Amy Nicholson In the opening sequence of Sophie Hyde’s riveting “Good Luck to You, Leo Grande,” a suave young man (Daryl McCormack) steps out of an ice cream parlor, catches a mint candy in his mouth, and swings around a street pole like a hipster Gene Kelly.
The Irishman is confidently cool — and not quite himself. He’s getting into character as Leo Grande, a charming sex worker who sells the Leo Grande Fantasy: a “service,” he calls it, where he gives paying customers exactly what they need, be it physical release, conversation or, for one client, dressing like a cat.

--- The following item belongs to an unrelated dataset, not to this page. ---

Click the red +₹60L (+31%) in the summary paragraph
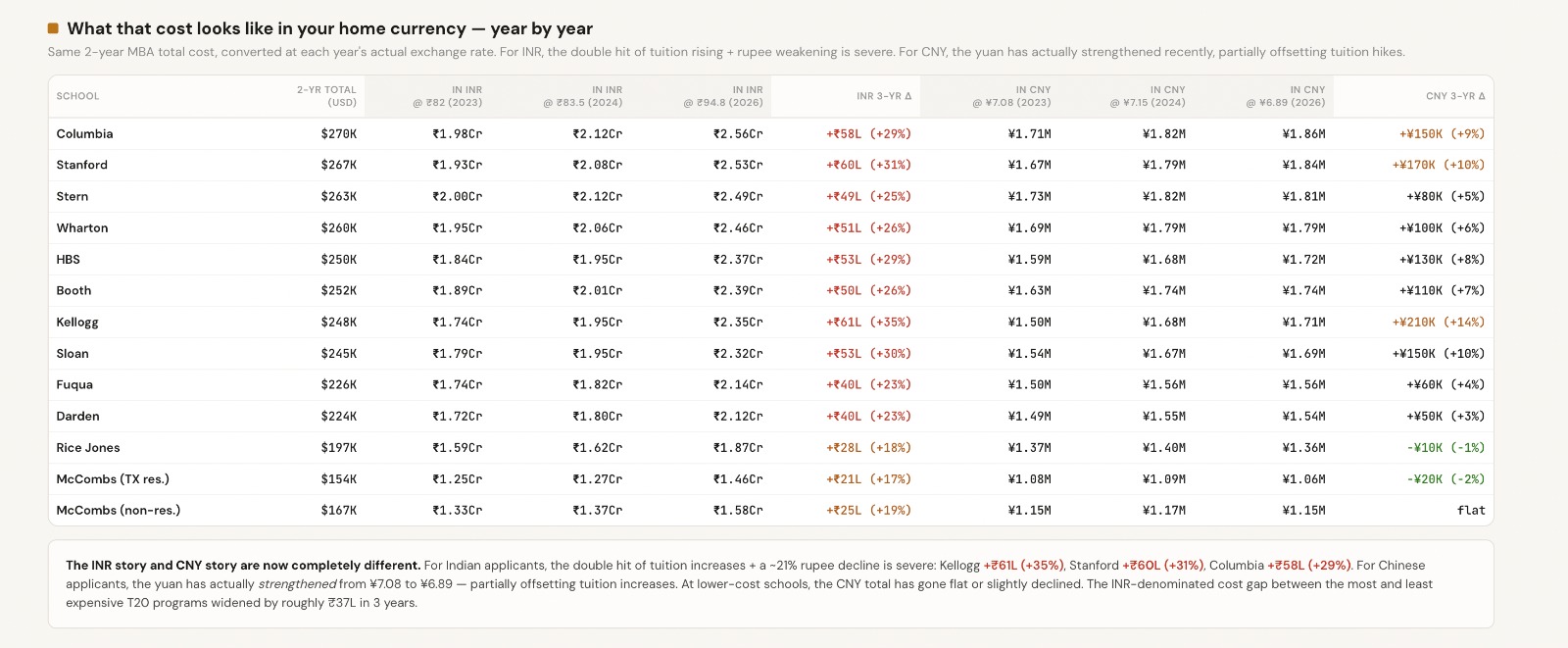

But Katy Brand’s screenplay is only focused on Leo’s interactions with one customer: Nancy (Emma Thompson), a widowed religious studies teacher pacing a blandly attractive hotel room, panicked that she’s made a mistake.
What’s her fantasy, Leo asks. Nancy chokes on her own desires. “To have sex? Tonight? With you? Do you mind?” The set-up of this intimate talkie sounds like middle-aged wish fulfillment — “How Teach Got Her Groove Back” — with Nancy checking off her handwritten list of erotic firsts courtesy of a kind and generous twenty-something she calls a “sexual saint.” (She even pinches Leo’s arm to prove he’s real.) But Hyde’s insight is that Leo isn’t real.